Hayat zorlu bir yokuş. Tırmanırken ne
çok törpüleniyoruz. Acılarla, kederlerle yüzleştikçe aslında ne kadar güçlü
olduğumuzu anlıyoruz bir yandan da. Ama bu yokuşta bir güzellik var ki hep bizim
yanımızda olmalı. Katre katre etrafımıza yayılmalı. Ve bence ömürlük olmalı.
Bedenimizin en güzel kas hareketinden
söz ediyorum.
Gülümsemekten.
Ağzımızın iki kenarında ve
gözlerimizin çevresinde yer alan minicik kasların hareketiyle, yüzümüze yerleşen
ne tatlı bir ifadedir o.
Benim en sevdiğim, önemsediğim,
paylaşmaktan mutluluk duyduğum duygu halim. İçim kan ağlasa da, günüm zor geçse
de, ANLARIMI güzelleştirmek ve yeniden güç toplamak adına tercih ettiğim en
naif yol. Rol yapmadan, içimdeki yaramaz çocuğun masumluğuyla.
Mutluluğun, yaşamdaki farkındalığın ve
gücün simgesidir aynı zamanda bana göre.
Fiziksel ve duygusal acılarımızı azaltmanın en kolay yolu.
İçten
Sımsıcak
Masum
Çocuksu
Buram buram sevgi kokan
Uzakları bir anda yakın eden
Çekici
Deniz misali sarıp sarmalayan en naif
duygu halimiz.
Her şeye rağmen tatlı bir gülümsemeyi
yüzlerde koruyabilmek dünyanın en güzel olgusu bana göre. Yaşanan tüm
acımasızlıklar ve hatta haksızlıklar karşısında bile, inatla gururla hayat
devam ediyor dercesine.
Mevlana der ki; ‘’Gözyaşının bile
görevi varmış. Ardından gelecek gülümseme için temizlik yaparmış.’’
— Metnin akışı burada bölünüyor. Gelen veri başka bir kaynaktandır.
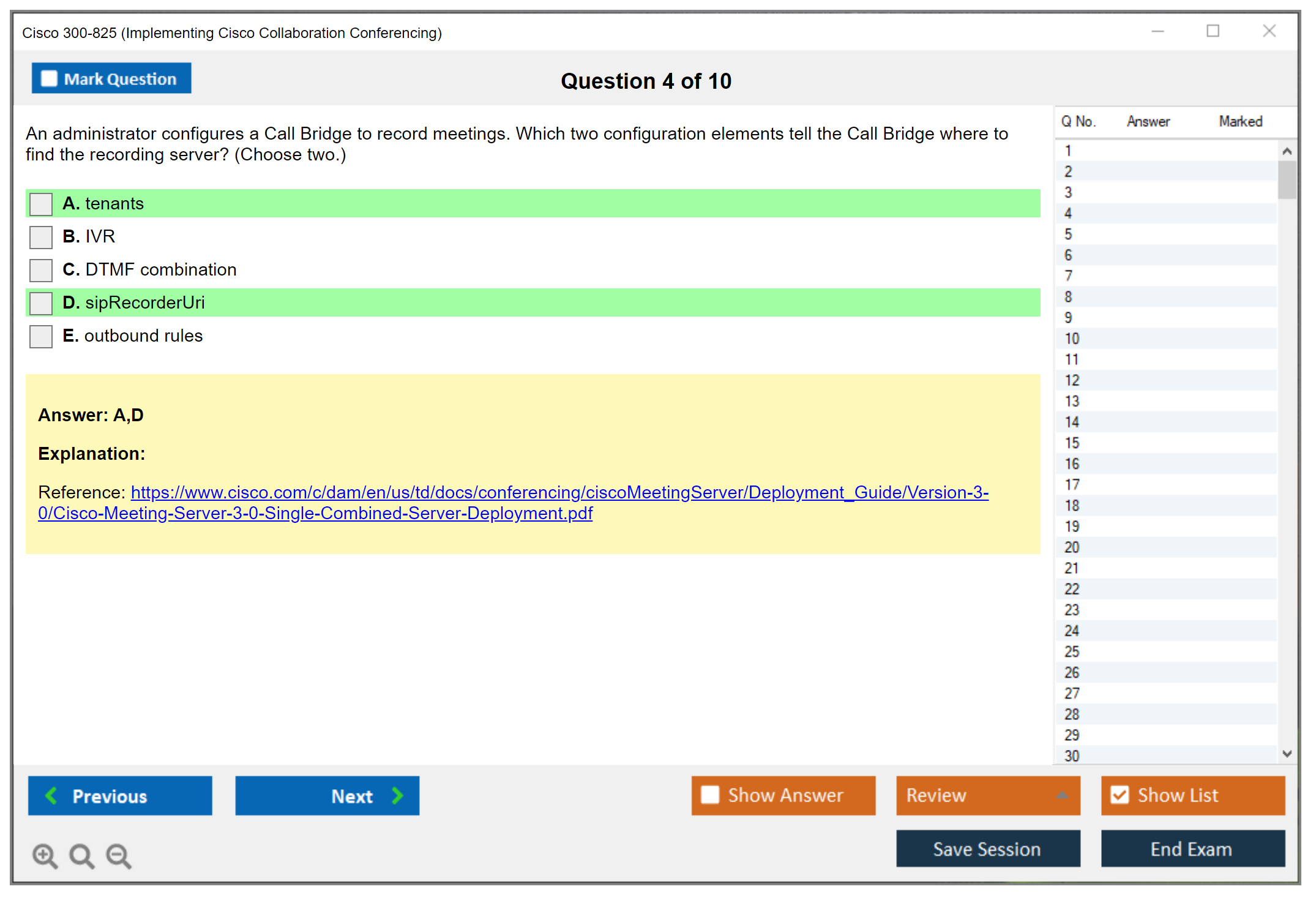
Task: Click the right arrow on Next button
Action: tap(397, 795)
Bir anlamda hayatın güzelliklerine
siper olursunuz gülümseyerek. Çünkü siz gülümsediğinizde, hayat da size
gülümseyecektir. Verdiğinizi kat kat fazlasıyla yaşamdan alacaksınız demektir.
İçten gelmesi, bir pınar misali
paylaşıldıkça çoğalması, değdiği kalbi anında sıcacık yapması, kederi üzüntüyü
silip alması az şeyler mi?
‘’Gülümseme, tıpkı güneşin doğuşu gibi
aydınlatıcı ve faydalıdır.’’ der Fransız yazar Ernest Dimnet.
Hangimiz çevremizde böylesi insanlar
olsun istemez ki?
Hangimiz tatlı bir gülüşle tüm
dertlerimizi bir anda yok etmeyi, anların büyülü dünyasına takılıp kalmayı
arzulamıyor ki?
Böylesi bir sihri var işte gülüşlerin.
Böylesi güzel etkileri. Damlayan su misali yayılan, değdiği her yüzde rengarenk
çiçekler açtıran.
İnsanları etkilemek mi istiyorsunuz?
Gülümseyin yeter.
Kılık kıyafet sonraya. Siz gülüşünüzle
kalpleri ısıttığınızda bakılacak tek yer yüzünüz ve aranılacak tek şey gülüşünüz
olacaktır buna emin olun.
İngiliz şair John Gay; ‘’Bir
gülümseyiş tüm kapıları açmaya yeter.’’ derken haksız mı?
Sımsıcak bir gülüşle elini uzatan her
kim olursa olsun kocaman bir artı puan kazanmıştır bile karşısındakinin
nazarında. İçiniz aydınlanmış, siz de hiç sebep yokken karşılık vermişsinizdir
bile. Belki de bir dakika önce hiç gülümseyecek gibi durmuyordunuz, kendi iç
dünyanızdaki sorunlarla yüzleşirken. Ama şimdi? O sihirli dokunuş sizi de ele
geçirmedi mi? Ve bu çok daha güzel değil mi?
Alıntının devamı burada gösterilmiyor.